Data Residency and Sovereignty in Azure
Business Problem
During my last assignment with a client for migrating some on-premise applications and data to Microsoft Azure, I was asked by the customer that they would only be allowed to store the data in a particular geo location. That is to say, they wanted to know how cloud will help them to follow data residency and sovereignty requirements.
What Is Data Residency?
Data residency is a compliance requirement where a business focuses on storing their data in a specific geo-location. There may be many reasons for this requirement, but it is generally governed by government compliance, such as GDPR in Europe.
In a cloud-based project, most customers have concerns about data residency and data sovereignty.
Solution
In Microsoft Azure, we can manage data residency and sovereignty using various mechanisms like Hybrid Connectivity using VPN connectivity, Express Routes, Data gateways and by using the Microsoft Azure Stack, Azure policies.
In this article we will see how data residency and data sovereignty can be achieved in Microsoft Azure.
My client was willing to move his data to Microsoft Azure cloud but his prime consideration was to store the data in UK South and West locations only due to GDPR.
To assist such type of requirement, Microsoft Azure has its data center locations in Europe and customers can store their data in those data centers but keeping the restrictions in place that storing of data will not be allowed other that preferred location is still a big challenge.
To overcome such challenge Microsoft Azure provide azure-policy based governance which enforce different rules and effects cloud resources to make resources stay compliant with your policy requirements.
Azure Policy is a service in Azure that you use to create, assign, and manage policies. These policies enforce different rules and effects over your resources, so those resources stay compliant with your corporate standards and service level agreements. Azure Policy meets this need by evaluating your resources for non-compliance with assigned policies. All data stored by Azure Policy is encrypted at rest.
To achieve our goal to keep data on specified cloud locations , we used azure policy management with these build in policies.
Policy Name
Policy Details
Allowed locations
This policy enables you to restrict the locations your organization can specify when deploying resources. Use to enforce your Geo-compliance requirements
Allowed locations for resource groups
This policy enables you to restrict the locations your organization can create resource groups in. Use to enforce your Geo-compliance requirements.
Let See how these policies helps me to achieve the requirement.
Step 1 : Log on to the Azure portal at https://portal.azure.com
Step2 : Search for Policy in Global search bar and select policy
Step :3 On Left navigation click on Assignments and then click on Assign policy link on top
Step 4: Select your azure subscription on which you would like to enforce this policy ,
provide a meaning full name in Assignment Name and meaning full description.

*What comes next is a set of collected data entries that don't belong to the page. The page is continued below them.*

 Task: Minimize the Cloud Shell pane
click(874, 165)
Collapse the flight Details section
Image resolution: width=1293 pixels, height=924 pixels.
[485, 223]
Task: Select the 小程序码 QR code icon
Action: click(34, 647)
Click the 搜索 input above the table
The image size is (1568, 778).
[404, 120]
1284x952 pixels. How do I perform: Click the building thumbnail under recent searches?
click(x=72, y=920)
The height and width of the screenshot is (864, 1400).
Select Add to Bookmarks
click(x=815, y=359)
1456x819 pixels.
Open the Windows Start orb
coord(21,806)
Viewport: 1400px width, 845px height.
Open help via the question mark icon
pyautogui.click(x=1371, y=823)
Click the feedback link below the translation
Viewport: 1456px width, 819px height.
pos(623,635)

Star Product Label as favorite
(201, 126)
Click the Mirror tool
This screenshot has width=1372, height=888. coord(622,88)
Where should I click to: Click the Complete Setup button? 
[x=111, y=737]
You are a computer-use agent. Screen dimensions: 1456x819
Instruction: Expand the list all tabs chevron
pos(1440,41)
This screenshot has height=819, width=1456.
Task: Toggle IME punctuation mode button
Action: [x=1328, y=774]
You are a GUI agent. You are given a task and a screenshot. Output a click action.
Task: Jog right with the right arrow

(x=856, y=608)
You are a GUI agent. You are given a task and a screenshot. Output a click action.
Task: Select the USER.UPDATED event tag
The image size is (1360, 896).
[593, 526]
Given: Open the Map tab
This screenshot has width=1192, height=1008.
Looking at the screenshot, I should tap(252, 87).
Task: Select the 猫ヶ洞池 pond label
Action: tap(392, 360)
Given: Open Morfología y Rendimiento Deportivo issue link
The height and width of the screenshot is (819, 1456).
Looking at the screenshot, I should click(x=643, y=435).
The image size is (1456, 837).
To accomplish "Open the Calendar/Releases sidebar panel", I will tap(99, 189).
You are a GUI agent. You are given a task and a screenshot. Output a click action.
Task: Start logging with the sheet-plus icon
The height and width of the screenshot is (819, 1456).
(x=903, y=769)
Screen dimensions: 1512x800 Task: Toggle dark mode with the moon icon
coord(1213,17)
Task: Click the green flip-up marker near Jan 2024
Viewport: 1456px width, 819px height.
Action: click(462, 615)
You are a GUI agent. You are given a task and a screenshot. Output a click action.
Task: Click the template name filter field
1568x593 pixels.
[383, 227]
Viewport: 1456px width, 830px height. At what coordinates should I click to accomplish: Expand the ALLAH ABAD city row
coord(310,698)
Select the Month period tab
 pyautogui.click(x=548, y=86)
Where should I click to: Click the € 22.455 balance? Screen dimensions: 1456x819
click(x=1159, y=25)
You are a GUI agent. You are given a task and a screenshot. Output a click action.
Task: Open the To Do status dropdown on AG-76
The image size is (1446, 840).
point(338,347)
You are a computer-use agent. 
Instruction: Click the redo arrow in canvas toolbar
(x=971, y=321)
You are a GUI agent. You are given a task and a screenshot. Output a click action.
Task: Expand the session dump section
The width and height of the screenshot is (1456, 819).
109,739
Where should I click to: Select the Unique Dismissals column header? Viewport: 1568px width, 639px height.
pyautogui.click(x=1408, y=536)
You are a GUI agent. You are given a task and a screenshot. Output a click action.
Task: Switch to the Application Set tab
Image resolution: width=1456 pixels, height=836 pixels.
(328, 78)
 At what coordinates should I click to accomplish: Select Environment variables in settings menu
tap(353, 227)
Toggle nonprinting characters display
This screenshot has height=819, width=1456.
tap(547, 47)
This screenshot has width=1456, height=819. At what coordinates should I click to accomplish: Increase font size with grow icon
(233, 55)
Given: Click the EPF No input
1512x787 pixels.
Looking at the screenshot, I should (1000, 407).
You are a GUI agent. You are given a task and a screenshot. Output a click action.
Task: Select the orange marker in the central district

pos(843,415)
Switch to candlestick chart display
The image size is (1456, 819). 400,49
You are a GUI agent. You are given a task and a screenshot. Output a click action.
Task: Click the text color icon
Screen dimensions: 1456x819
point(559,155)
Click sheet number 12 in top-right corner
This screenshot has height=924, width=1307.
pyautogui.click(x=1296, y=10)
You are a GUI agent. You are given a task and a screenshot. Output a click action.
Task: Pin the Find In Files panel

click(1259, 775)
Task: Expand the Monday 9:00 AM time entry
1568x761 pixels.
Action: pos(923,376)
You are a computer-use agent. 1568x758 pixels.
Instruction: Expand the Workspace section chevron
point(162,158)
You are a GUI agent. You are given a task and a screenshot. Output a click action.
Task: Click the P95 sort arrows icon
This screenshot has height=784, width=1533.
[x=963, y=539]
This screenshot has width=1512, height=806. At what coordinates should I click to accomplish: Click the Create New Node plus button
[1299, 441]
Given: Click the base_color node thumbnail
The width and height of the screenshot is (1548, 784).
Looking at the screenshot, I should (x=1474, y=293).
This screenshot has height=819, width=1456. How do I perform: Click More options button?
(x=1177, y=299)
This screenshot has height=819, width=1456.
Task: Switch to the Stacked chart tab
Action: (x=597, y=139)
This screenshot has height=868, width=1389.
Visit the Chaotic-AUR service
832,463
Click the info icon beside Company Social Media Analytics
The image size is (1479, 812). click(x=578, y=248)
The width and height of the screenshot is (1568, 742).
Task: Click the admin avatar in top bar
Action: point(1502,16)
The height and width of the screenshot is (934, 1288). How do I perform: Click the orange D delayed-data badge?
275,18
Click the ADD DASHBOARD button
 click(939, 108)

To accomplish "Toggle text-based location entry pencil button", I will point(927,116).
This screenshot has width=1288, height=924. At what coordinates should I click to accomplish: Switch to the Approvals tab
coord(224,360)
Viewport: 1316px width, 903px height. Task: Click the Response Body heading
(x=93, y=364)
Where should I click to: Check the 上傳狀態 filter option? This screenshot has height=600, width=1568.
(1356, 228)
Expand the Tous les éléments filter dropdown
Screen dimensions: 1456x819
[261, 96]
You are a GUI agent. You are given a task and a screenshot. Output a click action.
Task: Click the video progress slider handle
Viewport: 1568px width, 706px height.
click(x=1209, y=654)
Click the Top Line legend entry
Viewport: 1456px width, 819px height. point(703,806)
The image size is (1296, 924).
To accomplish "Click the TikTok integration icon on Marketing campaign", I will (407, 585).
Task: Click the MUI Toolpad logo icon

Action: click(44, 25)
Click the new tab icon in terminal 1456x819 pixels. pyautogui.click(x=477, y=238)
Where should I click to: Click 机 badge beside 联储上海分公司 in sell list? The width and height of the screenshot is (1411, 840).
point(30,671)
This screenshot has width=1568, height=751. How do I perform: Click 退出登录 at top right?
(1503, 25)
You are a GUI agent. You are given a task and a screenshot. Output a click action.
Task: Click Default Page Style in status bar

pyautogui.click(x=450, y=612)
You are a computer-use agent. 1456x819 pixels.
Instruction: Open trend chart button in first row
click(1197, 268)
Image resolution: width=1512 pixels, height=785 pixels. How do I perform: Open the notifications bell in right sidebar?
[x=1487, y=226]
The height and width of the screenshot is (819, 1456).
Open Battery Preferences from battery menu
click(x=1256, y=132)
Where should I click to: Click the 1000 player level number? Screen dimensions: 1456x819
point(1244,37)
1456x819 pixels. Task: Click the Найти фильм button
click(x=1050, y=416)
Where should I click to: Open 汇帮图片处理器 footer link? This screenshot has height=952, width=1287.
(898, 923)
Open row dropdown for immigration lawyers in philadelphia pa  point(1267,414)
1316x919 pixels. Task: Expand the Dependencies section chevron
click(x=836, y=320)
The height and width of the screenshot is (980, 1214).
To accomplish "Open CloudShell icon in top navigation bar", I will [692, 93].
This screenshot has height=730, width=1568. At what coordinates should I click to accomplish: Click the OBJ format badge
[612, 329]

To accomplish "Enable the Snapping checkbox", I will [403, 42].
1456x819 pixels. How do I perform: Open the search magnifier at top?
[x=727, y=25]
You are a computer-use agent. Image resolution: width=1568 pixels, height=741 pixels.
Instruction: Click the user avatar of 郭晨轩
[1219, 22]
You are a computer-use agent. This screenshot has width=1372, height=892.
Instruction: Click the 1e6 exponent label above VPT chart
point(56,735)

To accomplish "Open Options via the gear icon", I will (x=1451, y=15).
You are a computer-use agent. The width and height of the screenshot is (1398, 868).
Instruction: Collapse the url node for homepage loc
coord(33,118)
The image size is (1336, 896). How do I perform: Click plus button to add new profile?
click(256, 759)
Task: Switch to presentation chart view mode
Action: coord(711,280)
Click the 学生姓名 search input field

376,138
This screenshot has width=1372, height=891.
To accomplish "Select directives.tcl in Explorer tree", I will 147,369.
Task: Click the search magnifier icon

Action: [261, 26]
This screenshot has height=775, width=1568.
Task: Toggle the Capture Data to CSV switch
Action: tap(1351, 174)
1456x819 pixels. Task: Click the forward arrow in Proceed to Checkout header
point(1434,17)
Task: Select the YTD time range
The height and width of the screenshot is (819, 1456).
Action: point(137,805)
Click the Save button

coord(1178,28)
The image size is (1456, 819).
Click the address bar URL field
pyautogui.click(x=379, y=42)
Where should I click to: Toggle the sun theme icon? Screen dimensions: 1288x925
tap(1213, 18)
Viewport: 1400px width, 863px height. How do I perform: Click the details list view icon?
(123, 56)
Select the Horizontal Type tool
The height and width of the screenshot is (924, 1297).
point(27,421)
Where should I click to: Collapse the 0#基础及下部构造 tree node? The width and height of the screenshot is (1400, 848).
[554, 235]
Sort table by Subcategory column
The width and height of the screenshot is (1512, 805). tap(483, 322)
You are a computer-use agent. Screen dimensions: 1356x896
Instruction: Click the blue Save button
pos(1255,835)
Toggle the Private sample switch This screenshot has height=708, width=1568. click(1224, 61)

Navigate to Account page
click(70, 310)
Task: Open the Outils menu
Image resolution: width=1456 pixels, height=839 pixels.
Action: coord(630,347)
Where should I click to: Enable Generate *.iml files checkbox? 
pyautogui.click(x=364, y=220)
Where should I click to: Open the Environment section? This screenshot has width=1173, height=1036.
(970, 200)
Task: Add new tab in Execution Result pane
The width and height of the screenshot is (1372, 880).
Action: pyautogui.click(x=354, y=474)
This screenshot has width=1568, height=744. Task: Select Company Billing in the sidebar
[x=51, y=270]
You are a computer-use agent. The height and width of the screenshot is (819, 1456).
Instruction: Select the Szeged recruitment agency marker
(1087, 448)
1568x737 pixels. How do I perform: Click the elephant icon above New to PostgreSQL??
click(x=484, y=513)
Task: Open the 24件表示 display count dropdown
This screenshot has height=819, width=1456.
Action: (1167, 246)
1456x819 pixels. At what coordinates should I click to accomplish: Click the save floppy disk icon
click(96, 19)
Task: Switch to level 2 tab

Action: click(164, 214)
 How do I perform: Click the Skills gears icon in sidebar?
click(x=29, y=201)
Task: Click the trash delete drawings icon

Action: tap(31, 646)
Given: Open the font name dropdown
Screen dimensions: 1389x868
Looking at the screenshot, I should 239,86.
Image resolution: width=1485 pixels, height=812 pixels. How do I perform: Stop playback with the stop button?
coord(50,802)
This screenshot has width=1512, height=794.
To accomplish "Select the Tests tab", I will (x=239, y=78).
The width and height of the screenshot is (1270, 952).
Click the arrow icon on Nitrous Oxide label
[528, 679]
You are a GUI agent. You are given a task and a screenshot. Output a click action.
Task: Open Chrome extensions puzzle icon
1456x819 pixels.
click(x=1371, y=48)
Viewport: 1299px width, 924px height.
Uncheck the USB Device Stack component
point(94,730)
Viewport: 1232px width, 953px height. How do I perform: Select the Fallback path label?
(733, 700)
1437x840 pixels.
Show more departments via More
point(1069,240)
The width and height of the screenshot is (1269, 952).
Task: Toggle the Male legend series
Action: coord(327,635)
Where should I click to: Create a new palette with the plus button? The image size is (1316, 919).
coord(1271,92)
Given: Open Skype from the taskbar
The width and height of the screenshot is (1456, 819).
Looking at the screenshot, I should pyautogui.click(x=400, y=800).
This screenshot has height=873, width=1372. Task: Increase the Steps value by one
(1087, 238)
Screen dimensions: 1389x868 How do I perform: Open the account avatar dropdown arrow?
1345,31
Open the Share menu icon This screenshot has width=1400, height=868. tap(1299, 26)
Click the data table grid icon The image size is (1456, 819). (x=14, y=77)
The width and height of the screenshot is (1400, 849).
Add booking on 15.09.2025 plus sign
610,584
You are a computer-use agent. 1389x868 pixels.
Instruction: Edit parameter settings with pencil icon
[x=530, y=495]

Step 5 : Click on … for policy definition
Step 6 : Select the Allowed location policy and Select.
Step7 : Now Go to Parameter page and select UK South,UK West and West Europe Regions
Step 8: Hit Review and Create the policy
How to Test the Policy
As this policy is enforced and scoped on Azure subscription level. Let see that, can this restrict us from creating a azure storage account other than selected locations in the policy parameters.
Clicking on the details on failed message bar, it shows that, policy is restricting to create storage account.
9 .We can see while i try to create storage account on “EAST US 2” location , its gets failed during the validation step.
Its created
We can see that azure policies helps us address the prime concern of our customer to allow storing of data only to preferred locations to follow the legal compliance.